• ポートフォリオ機能


ポートフォリオを新規に作成して保存
既存のポートフォリオに追加保存

  • この表をプリントする
PDF PDFをダウンロード
審決分類 審判 査定不服 商3条1項3号 産地、販売地、品質、原材料など 登録しない X06
管理番号 1205139 
審判番号 不服2008-22574 
総通号数 119 
発行国 日本国特許庁(JP) 
公報種別 商標審決公報 
発行日 2009-11-27 
種別 拒絶査定不服の審決 
審判請求日 2008-09-03 
確定日 2009-09-16 
事件の表示 商願2007-27214拒絶査定不服審判事件について、次のとおり審決する。 
結論 本件審判の請求は、成り立たない。
理由 第1 本願商標
本願商標は、「ハイブリッドルーフ」の片仮名文字と「Hybrid Roof」の欧文字とを上下2段に横書きしてなり、第6類「ガルバリウム鋼板・ウレタンフォーム及びアルミニウム蒸着紙から成る屋根材,その他の金属製屋根材」を指定商品として、平成19年3月28日に登録出願されたものである。

第2 原査定の拒絶理由の要旨
原査定は、「本願商標は、『ハイブリッドルーフ』『Hybrid Roof』の文字を上下二段に書してなるところ、その構成中『Hybrid』の文字は『(異種のものの)混成物』を意味する語として、そして、『Roof』の文字は『屋根』を意味する語として、共に一般に親しまれ使用されている。また、本願指定商品を取り扱う業界において、それぞれの素材の特質を生かそうと、異種の素材を組み合わせて作られた、より性能のよい商品を『ハイブリッド屋根材』と称し使用されていることも相俟って、本願商標をその指定商品に使用するときは、これに接する需要者、取引者をして、『異種の素材を組み合わせて作られた、より性能のよい屋根材』であると認識、理解させる以上に格別顕著なところはなく、単に商品の品質を表示するにすぎないものと認める。したがって、本願商標は、商標法第3条第1項第3号に該当する。」旨認定、判断し、本願を拒絶したものである。

第3 当審における証拠調べ通知の要旨
当審において、本願商標が商標法第3条第1項第3号に該当するか否かについて、職権に基づく証拠調べを行った結果、後記の事実を発見したので、請求人に対し、同法第56条第1項で準用する特許法第150条第5項の規定に基づく通知を行い、意見を求めた。

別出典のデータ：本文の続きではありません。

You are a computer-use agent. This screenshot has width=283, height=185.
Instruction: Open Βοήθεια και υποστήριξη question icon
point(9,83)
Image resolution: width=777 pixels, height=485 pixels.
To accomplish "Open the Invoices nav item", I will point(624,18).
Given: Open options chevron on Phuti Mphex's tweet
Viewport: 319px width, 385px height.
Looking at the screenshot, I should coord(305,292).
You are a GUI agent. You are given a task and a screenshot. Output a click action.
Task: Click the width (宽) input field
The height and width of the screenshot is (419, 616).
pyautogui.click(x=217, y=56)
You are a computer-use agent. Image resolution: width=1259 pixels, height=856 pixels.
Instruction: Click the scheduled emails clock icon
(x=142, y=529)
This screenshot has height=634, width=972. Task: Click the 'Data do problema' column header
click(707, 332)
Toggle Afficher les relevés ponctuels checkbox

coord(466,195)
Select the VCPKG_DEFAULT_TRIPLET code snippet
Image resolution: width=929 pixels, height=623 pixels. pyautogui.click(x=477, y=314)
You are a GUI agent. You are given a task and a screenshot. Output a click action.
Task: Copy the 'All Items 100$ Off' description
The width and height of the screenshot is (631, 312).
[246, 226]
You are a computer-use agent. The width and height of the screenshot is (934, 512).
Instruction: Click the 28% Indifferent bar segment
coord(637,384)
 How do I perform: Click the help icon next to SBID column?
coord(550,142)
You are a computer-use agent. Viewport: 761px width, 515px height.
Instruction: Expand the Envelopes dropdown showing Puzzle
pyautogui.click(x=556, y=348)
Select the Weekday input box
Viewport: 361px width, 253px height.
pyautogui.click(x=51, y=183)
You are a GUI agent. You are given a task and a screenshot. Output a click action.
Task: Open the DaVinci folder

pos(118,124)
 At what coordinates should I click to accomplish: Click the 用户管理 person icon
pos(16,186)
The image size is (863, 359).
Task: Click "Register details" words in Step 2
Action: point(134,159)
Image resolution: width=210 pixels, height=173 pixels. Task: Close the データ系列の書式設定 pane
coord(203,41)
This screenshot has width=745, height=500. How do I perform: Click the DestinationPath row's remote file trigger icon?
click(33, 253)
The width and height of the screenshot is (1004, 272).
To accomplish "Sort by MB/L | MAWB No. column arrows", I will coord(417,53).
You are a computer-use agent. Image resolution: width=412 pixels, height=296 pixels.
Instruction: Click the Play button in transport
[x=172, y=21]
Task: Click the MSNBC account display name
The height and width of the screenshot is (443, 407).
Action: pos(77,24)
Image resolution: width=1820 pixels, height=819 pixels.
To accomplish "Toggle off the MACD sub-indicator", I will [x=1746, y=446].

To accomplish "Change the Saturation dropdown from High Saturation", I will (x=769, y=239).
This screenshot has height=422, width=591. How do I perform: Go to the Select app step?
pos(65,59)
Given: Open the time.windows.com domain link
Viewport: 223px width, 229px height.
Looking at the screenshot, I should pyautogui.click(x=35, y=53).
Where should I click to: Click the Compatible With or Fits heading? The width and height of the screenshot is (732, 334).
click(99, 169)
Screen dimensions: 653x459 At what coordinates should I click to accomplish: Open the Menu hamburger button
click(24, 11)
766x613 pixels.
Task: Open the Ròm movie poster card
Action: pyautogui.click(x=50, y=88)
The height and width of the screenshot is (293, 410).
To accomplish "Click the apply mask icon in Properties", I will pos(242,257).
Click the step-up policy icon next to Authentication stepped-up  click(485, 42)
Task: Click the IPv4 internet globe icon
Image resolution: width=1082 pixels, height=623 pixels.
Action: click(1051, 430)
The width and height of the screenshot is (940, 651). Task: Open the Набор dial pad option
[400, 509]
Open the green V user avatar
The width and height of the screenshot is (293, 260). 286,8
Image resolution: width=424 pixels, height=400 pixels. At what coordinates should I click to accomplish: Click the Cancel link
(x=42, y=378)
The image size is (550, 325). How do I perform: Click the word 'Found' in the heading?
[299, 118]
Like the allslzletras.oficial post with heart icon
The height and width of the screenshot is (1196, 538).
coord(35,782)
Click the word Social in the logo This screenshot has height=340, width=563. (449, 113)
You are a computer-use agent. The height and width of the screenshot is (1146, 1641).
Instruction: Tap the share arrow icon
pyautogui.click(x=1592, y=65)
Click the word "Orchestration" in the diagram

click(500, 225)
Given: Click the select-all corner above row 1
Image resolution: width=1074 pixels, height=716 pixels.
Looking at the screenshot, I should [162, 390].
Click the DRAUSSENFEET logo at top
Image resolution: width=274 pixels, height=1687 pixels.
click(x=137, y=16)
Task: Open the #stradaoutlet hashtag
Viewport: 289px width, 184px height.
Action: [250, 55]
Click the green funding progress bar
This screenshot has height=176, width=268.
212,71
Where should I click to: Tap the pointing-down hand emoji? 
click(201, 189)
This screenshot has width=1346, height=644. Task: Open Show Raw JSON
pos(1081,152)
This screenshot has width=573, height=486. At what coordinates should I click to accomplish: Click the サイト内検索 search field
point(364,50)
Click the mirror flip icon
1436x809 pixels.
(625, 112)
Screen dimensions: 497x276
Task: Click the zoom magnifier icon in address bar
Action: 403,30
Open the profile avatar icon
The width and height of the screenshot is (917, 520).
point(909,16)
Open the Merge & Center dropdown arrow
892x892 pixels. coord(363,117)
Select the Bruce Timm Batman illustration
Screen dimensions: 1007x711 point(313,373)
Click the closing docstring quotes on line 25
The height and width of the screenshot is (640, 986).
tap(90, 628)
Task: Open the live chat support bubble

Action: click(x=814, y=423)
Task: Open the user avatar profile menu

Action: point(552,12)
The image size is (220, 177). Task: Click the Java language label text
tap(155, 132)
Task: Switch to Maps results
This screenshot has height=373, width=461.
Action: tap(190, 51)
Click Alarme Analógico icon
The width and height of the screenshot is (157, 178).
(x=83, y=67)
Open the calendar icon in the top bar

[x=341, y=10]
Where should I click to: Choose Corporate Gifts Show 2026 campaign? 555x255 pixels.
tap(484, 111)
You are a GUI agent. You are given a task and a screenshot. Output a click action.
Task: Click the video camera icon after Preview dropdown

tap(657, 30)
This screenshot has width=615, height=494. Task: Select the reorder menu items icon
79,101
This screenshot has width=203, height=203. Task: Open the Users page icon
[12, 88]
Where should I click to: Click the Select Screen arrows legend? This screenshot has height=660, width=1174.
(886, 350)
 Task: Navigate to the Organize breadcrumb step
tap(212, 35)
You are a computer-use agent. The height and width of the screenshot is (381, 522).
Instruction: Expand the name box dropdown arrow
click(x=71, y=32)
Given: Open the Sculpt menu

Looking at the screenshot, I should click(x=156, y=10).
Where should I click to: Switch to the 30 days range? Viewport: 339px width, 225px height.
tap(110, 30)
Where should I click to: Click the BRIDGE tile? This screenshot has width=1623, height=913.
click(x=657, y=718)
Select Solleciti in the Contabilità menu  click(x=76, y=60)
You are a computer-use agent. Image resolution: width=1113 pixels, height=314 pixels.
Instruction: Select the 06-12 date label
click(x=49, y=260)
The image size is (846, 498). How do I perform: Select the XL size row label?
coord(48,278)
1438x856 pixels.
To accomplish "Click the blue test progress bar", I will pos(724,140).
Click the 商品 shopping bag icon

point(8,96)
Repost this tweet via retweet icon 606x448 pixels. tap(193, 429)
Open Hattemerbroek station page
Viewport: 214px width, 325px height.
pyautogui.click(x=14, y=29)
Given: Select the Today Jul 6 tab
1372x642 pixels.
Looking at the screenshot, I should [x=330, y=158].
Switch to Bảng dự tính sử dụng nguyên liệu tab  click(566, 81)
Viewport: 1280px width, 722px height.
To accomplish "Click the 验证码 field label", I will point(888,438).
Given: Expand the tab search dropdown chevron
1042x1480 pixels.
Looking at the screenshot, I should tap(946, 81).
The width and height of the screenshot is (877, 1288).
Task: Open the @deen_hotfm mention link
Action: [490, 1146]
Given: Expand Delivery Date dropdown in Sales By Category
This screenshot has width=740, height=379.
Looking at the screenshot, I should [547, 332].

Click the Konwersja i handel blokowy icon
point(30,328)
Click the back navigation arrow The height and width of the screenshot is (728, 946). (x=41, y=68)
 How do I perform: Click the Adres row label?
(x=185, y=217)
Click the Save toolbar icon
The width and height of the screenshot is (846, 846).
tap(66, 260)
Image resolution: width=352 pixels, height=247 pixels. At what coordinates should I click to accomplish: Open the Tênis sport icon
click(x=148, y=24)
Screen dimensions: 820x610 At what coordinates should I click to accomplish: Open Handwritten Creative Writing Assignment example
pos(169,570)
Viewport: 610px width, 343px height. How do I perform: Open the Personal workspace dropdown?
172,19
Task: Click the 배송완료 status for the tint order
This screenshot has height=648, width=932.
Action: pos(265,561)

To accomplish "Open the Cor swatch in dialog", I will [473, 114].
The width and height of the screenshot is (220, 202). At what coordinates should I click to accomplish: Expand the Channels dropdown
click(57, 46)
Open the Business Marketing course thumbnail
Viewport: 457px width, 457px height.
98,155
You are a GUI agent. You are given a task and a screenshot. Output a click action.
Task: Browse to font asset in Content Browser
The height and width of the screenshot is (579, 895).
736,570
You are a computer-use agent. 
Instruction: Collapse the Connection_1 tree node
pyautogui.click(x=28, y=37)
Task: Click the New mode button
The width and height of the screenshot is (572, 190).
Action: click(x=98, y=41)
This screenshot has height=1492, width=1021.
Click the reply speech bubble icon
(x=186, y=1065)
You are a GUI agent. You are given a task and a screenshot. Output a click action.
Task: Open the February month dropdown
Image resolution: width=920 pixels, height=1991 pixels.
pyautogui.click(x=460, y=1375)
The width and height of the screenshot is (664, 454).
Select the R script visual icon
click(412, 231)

1 「ハイブリッド」又は「Hybrid」の文字が、建築材料を取り扱う分野における取引の実際において使用されている事実について
(1)株式会社彰国社「建築大辞典 第2版普及版」の「ハイブリッド ガーダー hybrid girder」の項に、「異種の材質より成る一種の組立て梁。経済的に,しかも剛性を低下させずに耐力を増加させる。」の記載がある。
(2)株式会社彰国社「建築大辞典 第2版普及版」の「ハイブリッドこうぞう[-構造]hybrid structure」の項に、「異種の構造材料の組合せ,構造部材に対する異種の剛性の付加,あるいは異なった耐荷方式の混合によって,それまでの基本的構造とは違った構造特性を持った混合構造。」の記載がある。
(3)2008年9月2日付け「朝日新聞 大阪地方版/広島」の25ページには、「(こだわって ひろしま)中国木材 大野英輔常務・生産本部長 国産スギ活用/広島県」の見出しのもと、「温暖化ガス減少には林業、輸出産業に育つ可能性もある(60歳)戦後の拡大造林で大量に植林された杉、ヒノキが全国で伐採期を迎えている。住宅用建材メーカー大手の中国木材(本社・呉市)は8月、北広島町の県営大朝工業団地で、県産材の製材工場の建設に着工した。木材価格の低迷などで国内の林業は不振が続くが、同社はベイマツと国産スギ材を張り合わせて作る『異樹種集成材』によって国産材の活用に力を入れている。大野英輔常務・生産本部長(60)に現状と展望を聞いた。(福家司)(中略)--なぜ集成材でなければならないのですか スギは軽くてねばり強いが、曲げに弱いので、重量のかかる床などに使うのは難しい。そこで、曲げに強いベイマツとスギを張り合わせた『ハイブリッド・ビーム』(異樹種集成材)の研究を00年ごろから始め、03年に日本で初めて日本農林規格(JAS)の認証を受けました。かつて山に放置され、通常は使えなかった曲がり材も製材の方法を工夫することで、使えるようになりました。今は伊万里工場のほか、呉市の郷原工場でも生産しています。・・・」の記載がある。
(4)2007年4月24日付け「建設通信新聞」には、「新商品・ハイブリッド外装材/三協立山アルミ」の見出しのもと、「三協立山アルミは、アルミ形材に木粉配合樹脂を被覆した複合外装部材『ハイブリッド外装材』=写真=を発売した。アルミの軽さ、強度を持ちながら、木の質感を表現できる。フェンスや外壁のアクセントとして活用できる。木粉を配合した樹脂は、凹凸があり木の表情を表現できるほか、耐候性が高く雨や経年変化による影響を受けにくい。ダイオキシンなどの有害物質を含まず、環境にも優しい。・・・」の記載がある。
(5)2007年4月16日付け「日刊建設工業新聞」の5ページには、「アキレスと松下電器産業/住宅向けに真空断熱材/日本初開発、断熱性能2倍」の見出しのもと、「アキレス(中田寛社長)は、松下電器産業の真空断熱材を使うことにより硬質ウレタン断熱ボードの2倍の断熱性能を保有するハイブリッド断熱ボード=写真=を開発した。このハイブリッド断熱ボードは、多孔質芯材をプラスチックラミネートフィルムで被覆して内部を減圧封止した真空断熱材を硬質ウレタンボード内に複数枚配置することで、断熱性能を2倍に高めたという。真空断熱材は、冷蔵庫や自動販売機などに使われており、その断熱性能の高さは立証されているものの、いるが、真空を保つため上からくぎを打てないため住宅建材には不向きとされていた。しかし今回、こうした課題をクリア、住宅への応用が可能な断熱ボードとして日本で初めて開発した。・・・」の記載がある。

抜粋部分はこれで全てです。